VALE – (Release from Representative Mark Owens) Senator Lynn Findley (R-Vale) and Representative Mark Owens (R-Crane) called on Governor Brown today to halt and reverse the recent COVID-19 mandate requiring all health care and education sector workers, as well as some public services and state level employees, to get the COVID-19 vaccine in order to keep their jobs, and to implement robust medical and religious exemptions immediately.
“The newest mandates requiring vaccination for employment go too far—nobody should be forced to make a medical decision under threat of losing one’s job,” said Representative Owens. “Tens of thousands of hard-working Oregonians will be unfairly forced to choose between a medical procedure and the ability to provide for their families.”

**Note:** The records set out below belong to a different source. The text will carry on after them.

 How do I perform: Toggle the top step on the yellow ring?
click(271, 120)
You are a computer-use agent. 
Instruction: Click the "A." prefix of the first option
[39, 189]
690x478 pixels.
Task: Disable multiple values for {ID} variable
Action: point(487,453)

“The impacts these vaccination mandates will have on rural schools, health care providers and hospitals, prisons, public safety, and social and public services will be severe,” added Sen. Findley. “These mandates will result in more harm than good and will have an opposite effect than desired.”
During the 2021 general session, Rep. Owens introduced and Sen. Findley co-sponsored HB 3407 to protect Oregonians’ right to privacy and ban vaccine passports to access credit, insurance, education, facilities, medical services, housing or accommodations, travel, entry into this state, employment or purchase goods or services. The bill never left committee or received a hearing.
“The mandate will not result in significantly more vaccinated health care workers, but rather will drive them out of our organizations to other states or out of health care all together. That one decision to mandate vaccines has done more to put our rural health system at risk than any other threat I have faced in my 30 years of working in hospitals,” said Dan Grigg, CEO, Harney County Health District.
“I’ve dedicated over 36 years to being on the frontlines to keep Oregonians healthy because I truly care. To know I’m being forced to quit a career I love or give up my rights to make my own medical decisions is wrong, and it will put our already overwhelmed health care systems further underwater,” said Ramona Tweed, a pharmacy technician from Jefferson County. “It’s a really scary and heartbreaking time for our state.”
Earlier today, Sen. Findley and Rep. Owens sent a letter to Governor Brown calling for a reversal of the mandate and immediate implementation of robust medical and religious exemptions. In addition, Rep Owens contacted Oregon Legislative Counsel last week with multiple questions on how these exemptions would work if they are in fact implemented. At time of release, the questions remain unanswered.
“As emergency status is prolonged and mandates roll out, critically absent is the process for individuals to self-attest for medical and religious exemption from the COVID-19 vaccine. If this cannot be allowed in Oregon healthcare workers, Eastern Oregon will lose the only longstanding provider for some 2500 Oregon Health Plan dental patients in Harney County,” said Dr. Matthew Bauer of Burns Dental Group. “Due to our unique location, we are also the Dental Home for multiple patients in Harney and Grant Counties and parts of Northern Nevada – that would go away as well. Furthermore, this healthcare entity creates jobs that provide a living wage for 16 families who participate with their dollars in our fragile local economy – with less employees the 43 year-old Burns Dental Group would be kaput.”
Public and union employees have voiced their concerns as well.
Casey Johnson, President, IAFF Local 922 Baker City Professional Firefighters, provided testimony to the Baker City Council on August 24 stating that under this mandate, they stand to lose 25% up to 50% of career professionals in the fire service and 90% of their volunteers, including vaccinated firefighters and EMS professionals.
In a letter received from Jess Tolman, Fire and EMS Chief for the Vale Fire and Ambulance, he outlines that 16 out of 22 members of Vale Fire and Ambulance will resign from their jobs if the mandate is enforced, effectively closing their department – an ambulance service responsible for 2,500 square miles with some communities more than two hours apart.
“If this mandate continues to be enforced, we will have no choice but to close the department down. This will greatly impact the community that relies on us to care for time sensitive emergencies. We ask that Governor Brown lift these mandates so we can continue to provide lifesaving care here in Malheur County,” stated Chief Tolman.
Jordan Valley School Superintendent Rusty Bengoa shared, “Out of the 25 total school staff at the Jordan Valley School District, including teachers, para-pros, office personnel, administrators, bus drivers, and coaches, 21 have stated they will not get the Covid-19 vaccine. That is 84% of the staff in Jordan Valley. If this happens there is no way that the school district can sustain that loss to personnel. It is already extremely difficult just to replace one teacher when a position opens. The Jordan Valley School District will have no other option but to close if this requirement stands. That will leave 65 students who live 46 miles from the closest town, which is actually in Idaho, and 70 miles from its closest Oregon neighboring town, with no access to a school.”“This is not a debate about the reality and dangers of COVID-19 or the Delta variant, or the efficacy of the vaccine,” said Rep Owens. “This is about a gross overreach of authority that is legally, ethically, and morally wrong. The decision to get the COVID-19 vaccine is a personal and private conversation and choice between the individual and their healthcare provider.”